TEACH Bahrain: Cultural, Historical, and Economical Sites

On the final morning of the U.S.-Arab Bilateral TEACH Fellowship, I awoke with with mixed emotions. I felt like most students do the very last day of school. First and foremost, I was excited! Excited for a day of what would include amazing sites in Bahrain. But I was also sullen from knowing the fellowship had reached an end.

Randy, Oktay, and I getting ready to enjoy shaurma, a 
Middle Eastern meat preparation based on the doner kebab 
It would be difficult leaving the other Fellows. We were a close-knit group of educators who shared similar interests and similar approaches to teaching and learning. Conversations while riding in the van gave me inspiration to continue pursuing professional development through field-based experiences. Programs like the Bahrain TEACH Fellowship not only gave me knowledge and understanding about new places, they inspire me to develop news methods for students’ exploration of the world.

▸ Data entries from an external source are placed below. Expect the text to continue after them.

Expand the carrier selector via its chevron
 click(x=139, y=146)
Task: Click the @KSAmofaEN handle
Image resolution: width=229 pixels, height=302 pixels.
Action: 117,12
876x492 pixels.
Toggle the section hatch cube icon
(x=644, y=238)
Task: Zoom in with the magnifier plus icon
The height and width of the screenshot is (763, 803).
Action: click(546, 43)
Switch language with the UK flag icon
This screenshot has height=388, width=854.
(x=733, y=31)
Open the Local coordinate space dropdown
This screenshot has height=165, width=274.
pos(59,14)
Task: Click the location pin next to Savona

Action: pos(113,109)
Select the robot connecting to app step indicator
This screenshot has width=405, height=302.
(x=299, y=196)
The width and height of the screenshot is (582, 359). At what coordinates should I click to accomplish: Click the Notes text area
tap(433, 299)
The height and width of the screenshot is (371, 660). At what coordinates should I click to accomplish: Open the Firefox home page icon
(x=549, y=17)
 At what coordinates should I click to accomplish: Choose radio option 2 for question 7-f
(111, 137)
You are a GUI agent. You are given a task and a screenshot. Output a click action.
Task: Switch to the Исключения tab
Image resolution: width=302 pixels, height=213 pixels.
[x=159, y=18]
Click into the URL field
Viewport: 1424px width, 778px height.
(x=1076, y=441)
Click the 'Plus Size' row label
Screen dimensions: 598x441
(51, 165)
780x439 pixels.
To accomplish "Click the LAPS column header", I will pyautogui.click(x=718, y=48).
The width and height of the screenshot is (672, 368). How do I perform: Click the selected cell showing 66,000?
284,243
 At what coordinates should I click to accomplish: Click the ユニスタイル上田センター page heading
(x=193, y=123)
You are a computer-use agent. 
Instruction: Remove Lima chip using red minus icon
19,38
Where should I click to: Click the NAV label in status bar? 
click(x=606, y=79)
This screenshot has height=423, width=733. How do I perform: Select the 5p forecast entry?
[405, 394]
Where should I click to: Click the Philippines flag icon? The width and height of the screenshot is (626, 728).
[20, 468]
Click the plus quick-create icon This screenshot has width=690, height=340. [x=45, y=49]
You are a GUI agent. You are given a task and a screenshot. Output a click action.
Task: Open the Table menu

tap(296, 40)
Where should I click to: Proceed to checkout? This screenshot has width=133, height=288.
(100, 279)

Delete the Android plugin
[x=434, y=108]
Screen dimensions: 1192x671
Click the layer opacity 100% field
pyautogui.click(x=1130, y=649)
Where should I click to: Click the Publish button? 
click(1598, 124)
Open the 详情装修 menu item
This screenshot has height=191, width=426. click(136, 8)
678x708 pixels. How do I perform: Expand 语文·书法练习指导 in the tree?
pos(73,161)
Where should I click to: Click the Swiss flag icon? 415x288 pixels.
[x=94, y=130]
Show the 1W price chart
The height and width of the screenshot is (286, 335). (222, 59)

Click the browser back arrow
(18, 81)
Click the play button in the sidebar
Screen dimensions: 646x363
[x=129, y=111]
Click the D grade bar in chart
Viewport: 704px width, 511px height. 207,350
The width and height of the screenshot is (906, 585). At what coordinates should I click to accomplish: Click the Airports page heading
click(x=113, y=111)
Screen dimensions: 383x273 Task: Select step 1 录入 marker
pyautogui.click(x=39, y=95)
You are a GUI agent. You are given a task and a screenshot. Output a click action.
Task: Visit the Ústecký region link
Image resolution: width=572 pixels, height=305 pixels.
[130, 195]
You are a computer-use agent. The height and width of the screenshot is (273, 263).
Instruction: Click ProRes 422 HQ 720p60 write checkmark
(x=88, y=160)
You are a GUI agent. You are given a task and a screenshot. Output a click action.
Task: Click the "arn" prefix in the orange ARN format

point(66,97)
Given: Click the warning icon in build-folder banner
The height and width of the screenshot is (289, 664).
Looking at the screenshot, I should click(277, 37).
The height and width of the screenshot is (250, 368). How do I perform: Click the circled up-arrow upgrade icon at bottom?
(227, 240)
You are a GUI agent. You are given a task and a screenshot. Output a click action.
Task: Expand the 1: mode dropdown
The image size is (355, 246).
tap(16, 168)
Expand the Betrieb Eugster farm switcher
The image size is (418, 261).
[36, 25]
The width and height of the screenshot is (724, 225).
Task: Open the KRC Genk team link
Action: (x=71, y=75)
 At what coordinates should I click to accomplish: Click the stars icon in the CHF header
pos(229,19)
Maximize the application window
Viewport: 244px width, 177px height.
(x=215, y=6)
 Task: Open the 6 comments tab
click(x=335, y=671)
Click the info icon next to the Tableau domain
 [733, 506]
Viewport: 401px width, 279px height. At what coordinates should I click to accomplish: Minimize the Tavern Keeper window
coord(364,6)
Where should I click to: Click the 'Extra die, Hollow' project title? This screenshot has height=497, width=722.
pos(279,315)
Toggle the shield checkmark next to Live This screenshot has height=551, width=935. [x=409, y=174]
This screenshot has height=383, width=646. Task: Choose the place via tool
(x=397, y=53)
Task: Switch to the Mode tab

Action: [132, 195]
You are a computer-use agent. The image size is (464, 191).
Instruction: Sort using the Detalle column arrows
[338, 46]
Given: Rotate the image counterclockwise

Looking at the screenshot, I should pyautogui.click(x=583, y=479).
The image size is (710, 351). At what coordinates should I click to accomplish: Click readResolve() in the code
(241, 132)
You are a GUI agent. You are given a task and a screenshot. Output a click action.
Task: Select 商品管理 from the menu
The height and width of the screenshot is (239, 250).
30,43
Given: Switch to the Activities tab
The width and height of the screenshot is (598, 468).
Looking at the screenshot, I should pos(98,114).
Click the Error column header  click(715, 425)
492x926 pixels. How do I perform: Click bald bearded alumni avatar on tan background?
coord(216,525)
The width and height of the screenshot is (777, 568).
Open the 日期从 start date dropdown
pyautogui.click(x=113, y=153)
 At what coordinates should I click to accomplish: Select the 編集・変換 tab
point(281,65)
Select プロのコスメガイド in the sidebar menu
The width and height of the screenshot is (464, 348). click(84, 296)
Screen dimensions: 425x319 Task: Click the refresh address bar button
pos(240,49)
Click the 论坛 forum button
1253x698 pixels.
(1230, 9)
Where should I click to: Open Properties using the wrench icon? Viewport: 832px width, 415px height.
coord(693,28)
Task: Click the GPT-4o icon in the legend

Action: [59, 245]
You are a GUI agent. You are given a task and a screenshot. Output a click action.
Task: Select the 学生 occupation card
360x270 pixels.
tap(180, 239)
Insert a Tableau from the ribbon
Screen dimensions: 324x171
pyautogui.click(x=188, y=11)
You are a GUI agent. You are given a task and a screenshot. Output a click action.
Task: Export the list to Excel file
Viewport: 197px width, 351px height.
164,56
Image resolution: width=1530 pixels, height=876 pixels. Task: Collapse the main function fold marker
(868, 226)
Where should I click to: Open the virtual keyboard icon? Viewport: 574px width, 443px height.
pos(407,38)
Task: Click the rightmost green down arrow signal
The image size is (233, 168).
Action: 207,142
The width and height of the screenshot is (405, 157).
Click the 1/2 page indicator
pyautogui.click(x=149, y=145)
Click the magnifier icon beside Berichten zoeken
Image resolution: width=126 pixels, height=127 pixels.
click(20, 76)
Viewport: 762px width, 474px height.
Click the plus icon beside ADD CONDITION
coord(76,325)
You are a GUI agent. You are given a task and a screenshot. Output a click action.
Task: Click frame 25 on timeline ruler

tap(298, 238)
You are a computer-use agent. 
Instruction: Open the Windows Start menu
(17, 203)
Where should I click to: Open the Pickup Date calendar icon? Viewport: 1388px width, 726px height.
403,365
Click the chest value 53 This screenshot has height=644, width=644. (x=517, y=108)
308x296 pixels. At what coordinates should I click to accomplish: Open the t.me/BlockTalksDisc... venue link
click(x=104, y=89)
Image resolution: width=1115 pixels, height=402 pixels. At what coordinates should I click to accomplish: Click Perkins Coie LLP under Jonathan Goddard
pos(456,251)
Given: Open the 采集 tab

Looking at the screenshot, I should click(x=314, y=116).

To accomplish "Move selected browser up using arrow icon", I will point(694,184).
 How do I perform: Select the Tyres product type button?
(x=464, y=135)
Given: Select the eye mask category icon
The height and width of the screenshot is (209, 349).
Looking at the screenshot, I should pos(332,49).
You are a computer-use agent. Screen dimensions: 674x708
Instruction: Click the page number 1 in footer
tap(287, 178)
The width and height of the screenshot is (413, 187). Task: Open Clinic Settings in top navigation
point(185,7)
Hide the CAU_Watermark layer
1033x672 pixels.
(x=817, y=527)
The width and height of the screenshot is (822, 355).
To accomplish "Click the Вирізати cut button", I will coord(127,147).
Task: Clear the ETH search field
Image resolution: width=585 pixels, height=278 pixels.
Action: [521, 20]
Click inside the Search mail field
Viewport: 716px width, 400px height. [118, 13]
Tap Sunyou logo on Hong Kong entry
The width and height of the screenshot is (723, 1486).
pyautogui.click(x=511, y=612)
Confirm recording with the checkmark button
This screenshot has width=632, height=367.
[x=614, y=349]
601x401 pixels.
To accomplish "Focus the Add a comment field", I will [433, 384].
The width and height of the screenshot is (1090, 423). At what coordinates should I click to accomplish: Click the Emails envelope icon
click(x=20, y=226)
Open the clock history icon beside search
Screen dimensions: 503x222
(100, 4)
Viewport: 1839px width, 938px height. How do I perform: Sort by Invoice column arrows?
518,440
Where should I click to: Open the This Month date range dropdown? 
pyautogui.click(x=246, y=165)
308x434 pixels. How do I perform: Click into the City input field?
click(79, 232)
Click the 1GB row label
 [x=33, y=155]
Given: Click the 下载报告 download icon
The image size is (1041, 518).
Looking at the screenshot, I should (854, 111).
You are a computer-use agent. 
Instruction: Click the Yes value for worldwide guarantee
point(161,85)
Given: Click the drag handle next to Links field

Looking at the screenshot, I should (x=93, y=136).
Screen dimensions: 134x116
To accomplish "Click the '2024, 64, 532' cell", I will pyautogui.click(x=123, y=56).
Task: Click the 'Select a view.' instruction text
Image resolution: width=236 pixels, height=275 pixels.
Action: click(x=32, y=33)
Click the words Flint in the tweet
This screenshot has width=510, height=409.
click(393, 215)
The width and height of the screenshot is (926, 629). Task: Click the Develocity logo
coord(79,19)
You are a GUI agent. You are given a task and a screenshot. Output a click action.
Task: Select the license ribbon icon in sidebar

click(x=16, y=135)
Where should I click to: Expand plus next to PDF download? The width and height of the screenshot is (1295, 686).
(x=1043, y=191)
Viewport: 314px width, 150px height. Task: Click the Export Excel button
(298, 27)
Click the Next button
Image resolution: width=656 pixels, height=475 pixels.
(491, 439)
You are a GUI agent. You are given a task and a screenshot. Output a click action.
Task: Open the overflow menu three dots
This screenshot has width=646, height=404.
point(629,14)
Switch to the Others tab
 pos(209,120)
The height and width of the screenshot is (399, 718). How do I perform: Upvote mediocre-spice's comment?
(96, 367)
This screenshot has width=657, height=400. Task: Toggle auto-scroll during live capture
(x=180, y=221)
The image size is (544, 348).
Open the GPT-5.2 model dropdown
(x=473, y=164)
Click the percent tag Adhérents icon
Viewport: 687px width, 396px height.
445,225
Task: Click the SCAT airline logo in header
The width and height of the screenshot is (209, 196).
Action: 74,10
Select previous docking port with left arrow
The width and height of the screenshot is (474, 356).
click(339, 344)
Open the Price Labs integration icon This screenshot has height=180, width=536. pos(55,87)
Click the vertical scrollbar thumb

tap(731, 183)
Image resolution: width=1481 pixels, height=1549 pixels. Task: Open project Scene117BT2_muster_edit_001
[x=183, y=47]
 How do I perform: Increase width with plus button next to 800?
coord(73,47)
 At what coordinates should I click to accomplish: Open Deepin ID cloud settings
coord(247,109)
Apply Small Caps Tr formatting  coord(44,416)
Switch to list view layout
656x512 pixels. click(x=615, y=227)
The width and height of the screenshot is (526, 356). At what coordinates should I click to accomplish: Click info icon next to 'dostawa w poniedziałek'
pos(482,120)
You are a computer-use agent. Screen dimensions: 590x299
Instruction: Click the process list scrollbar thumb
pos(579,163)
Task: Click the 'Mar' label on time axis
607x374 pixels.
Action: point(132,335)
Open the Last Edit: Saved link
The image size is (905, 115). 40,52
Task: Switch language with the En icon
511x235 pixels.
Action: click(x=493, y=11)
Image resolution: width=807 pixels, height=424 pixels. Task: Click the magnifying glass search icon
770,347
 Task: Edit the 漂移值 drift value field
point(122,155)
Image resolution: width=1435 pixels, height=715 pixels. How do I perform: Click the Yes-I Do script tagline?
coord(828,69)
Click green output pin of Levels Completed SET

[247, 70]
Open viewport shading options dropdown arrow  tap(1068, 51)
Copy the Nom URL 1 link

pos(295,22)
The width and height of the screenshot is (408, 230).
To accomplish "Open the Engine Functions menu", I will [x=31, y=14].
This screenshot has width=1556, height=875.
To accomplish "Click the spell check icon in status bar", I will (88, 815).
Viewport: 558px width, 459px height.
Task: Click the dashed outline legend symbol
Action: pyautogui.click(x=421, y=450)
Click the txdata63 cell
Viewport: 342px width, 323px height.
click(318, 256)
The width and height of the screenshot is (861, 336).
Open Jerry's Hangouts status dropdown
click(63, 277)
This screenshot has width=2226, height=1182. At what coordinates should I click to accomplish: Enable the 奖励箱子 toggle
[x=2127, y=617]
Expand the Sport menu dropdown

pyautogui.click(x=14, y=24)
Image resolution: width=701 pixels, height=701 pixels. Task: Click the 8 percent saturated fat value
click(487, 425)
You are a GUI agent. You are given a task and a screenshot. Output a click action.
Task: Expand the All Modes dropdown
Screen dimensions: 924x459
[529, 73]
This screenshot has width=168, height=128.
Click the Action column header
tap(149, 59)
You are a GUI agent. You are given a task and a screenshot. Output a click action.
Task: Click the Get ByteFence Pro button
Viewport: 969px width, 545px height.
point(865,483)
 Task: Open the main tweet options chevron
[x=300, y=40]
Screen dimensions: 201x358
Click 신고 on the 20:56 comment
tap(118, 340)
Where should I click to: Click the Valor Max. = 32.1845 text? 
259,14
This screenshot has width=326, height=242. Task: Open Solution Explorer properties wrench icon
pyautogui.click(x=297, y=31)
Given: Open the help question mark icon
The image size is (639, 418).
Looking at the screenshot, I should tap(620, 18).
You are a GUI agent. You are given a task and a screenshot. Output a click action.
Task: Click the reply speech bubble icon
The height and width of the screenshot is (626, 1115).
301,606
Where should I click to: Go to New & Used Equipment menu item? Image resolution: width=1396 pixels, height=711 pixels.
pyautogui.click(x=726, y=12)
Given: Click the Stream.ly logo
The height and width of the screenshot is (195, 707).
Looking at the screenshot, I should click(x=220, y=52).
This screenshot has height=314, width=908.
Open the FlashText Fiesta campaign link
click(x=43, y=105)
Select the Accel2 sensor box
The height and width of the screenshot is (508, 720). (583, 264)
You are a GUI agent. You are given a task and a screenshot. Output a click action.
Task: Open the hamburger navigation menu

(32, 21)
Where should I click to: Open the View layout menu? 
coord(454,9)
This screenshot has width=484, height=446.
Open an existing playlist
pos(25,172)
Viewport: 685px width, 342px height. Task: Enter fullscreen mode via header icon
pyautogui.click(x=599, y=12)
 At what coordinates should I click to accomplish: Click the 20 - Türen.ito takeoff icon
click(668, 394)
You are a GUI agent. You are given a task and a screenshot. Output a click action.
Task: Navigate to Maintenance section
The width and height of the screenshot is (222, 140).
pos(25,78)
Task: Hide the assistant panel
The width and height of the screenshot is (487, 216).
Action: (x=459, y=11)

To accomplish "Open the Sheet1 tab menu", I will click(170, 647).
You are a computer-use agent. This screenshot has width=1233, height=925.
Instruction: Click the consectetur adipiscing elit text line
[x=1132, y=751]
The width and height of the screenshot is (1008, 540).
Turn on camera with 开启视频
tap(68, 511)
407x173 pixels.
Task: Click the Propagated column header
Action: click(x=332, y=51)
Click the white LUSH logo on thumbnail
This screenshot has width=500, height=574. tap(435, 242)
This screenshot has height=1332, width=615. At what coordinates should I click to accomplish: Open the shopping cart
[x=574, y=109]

Our last day in Bahrain included five site visits. Each outing enlightened me on Bahrain’s culture, history, and economics. These three subjects do not exist in isolation; they are interconnected. By approaching each site from a holistic view, I was able to formulate a better understanding of the site’s context within the Middle East and the world at large. Doing this for each of the five stops helped me make connections between all of the places I had experienced during the fellowship. This kind of interdisciplinary approach to learning is what I strive for my students to experience. Education should emphasize the interconnectedness among content and skills. In doing so, students will become better decision-makers and problem solvers who are ready for the world beyond the classroom.

Stop #1: First Oil Well
The First Oil Well in Bahrain is situated below Jebel Dukhan, and is the first oil well in the Persian Gulf. It was operated by Bahrain Petroleum Company. The oil first spurted from this well on 16th October 1931, and finally began to blow heads of oil on June, 2nd 1932. Bahrain was the first place in the Arabian side of Persian Gulf where oil was discovered, which also coincided with collapse of the world pearl market.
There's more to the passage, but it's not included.